Goldsmith arqueó las cejas.

– ¿Ya no trabaja con la brea?

– Sí, sí, todavía sigue allí. Es fuerte como un roble. Nunca se cansa.

Goldsmith meneó la cabeza.

– Un tipo con suerte. Dos empleos cuando la mayoría de nosotros no tiene ninguno.

– No exactamente. No le pago, sólo le alimento. -Sam levantó la botella de ron; al ver que nadie se oponía, vertió un poco en las tazas de café-. Goldsmith encontró mi espada. Estaba clavada en la cabeza de una mujer.

– He oído hablar de ello -dijo Bushnell-. Es normal que sucedan estas cosas en una ciudad con guarnición. Buen ron.

– Es un crimen ruin, pero no necesariamente tiene que haberlo cometido un soldado -opinó Rivington-, o un lealista -agregó, mofándose de Sam.

– ¿Insinúas que el asesino es un patriota?

Rivington dibujó una torre con los dedos.

– Todo apunta a que se trata de un patriota con un temperamento de bruto.
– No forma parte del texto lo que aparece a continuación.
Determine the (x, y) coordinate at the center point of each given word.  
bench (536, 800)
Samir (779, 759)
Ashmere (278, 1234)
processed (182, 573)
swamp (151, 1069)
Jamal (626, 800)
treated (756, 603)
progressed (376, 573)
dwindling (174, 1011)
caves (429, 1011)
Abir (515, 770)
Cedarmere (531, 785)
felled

– Y se supone que todos los tories son amigos de Jesús.

Rivington sonrió.

– Naturalmente.

– Bueno, también lo era Judas. Ja, te he ganado, patán monárquico. Te mereces otra copa -añadió Sam antes de prorrumpir en sonoras carcajadas y servir otra ronda.

Goldsmith preguntó a Sam:

– ¿Cuándo te robaron la espada exactamente?

– No sé la hora exacta. Creo que fue el día antes de que encontraras la cabeza.

Goldsmith asintió en silencio y bebió un trago. Al día siguiente había sido despedido. Tomó un nuevo trago.

– ¿Cómo la robaron? ¿Alguien entró en la taberna?

– Lo ignoro. Bajé por la mañana y ya no estaba.

Goldsmith dejó la taza sobre la mesa de madera de cerezo. El café era negro como la brea.

– Por tanto, quizá se la llevó algún cliente.

– Es lo más probable. Alguien se acercó a la pared, la descolgó y se la llevó.

– ¿Sin que nadie se percatara?

– Pues no lo sé. Expliqué todo al alguacil del distrito. No me acuerdo del nombre.

– Freemont -apuntó Goldsmith-. ¿Registró el local? ¿Has tenido noticias suyas últimamente?